Since you pay for the coupon upfront, it’s up to you to follow through and use it. Unused coupons eventually expire and become difficult to redeem, which means you forked over a big portion of your earnings and didn’t actually save any money.
8. Phone Payments
That fancy new iPhone 6 you just bought set you back by hundreds of dollars — and upfront costs aside, you’ll also be making monthly payments that could range anywhere between $40 or $50 and hundreds of dollars. Unless you realistically and regularly use 128 GB of space and 10 GB of data, you’re overpaying for your phone and phone plan.
Alternative carriers like Republic Wireless will sell you phones and service plans for a lot less. And if you're willing to part from the latest Apple product, you'll save even more by choosing a cheaper (if slightly less flashy) phone.

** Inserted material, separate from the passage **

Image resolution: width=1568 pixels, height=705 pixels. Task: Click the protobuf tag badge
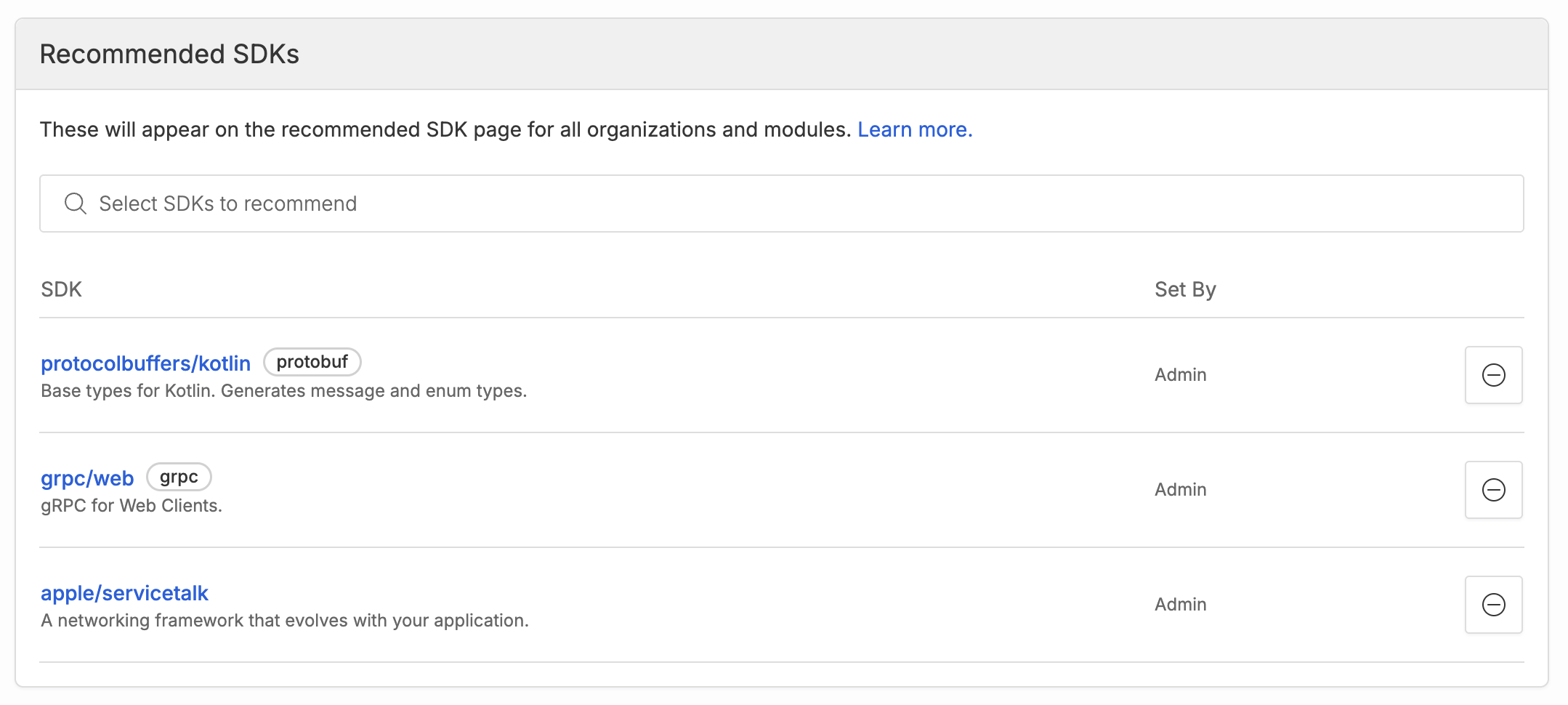312,362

Unfortunately, taxes are a paycheck deduction that you can't avoid. Still, by adjusting your W-4 form, you could maximize the amount of cash you get to keep each month. If you tend to get a large refund each year, you're a prime candidate for keeping more of your money each paycheck (and forgoing the big payout April 15).
Additionally, when you do your taxes, make sure you're taking advantage of the full range of deductions and credits available; don't leave money on the table that should be going straight to your savings account.
10. 401(k) Contributions
It's incredibly important to start saving for retirement now — and you should try to set aside as much savings as possible. Still, it doesn't make sense to put aside so much that you're going into debt or overdrawing your checking account in order to make ends meet at the end of the month.
Sit down, write out your budget and find the perfect number to contribute to your retirement accounts each month. If your employer matches a certain amount (say 3 or 4 percent), you should aim to contribute at least that much — you don't want to be leaving money on the table. Keep in mind that your retirement savings should always be a priority; if you're having trouble padding your 401(k) while still buying groceries, it might be a sign you need to cut down in other areas of your budget — specifically, "wants," like dining out or going shopping.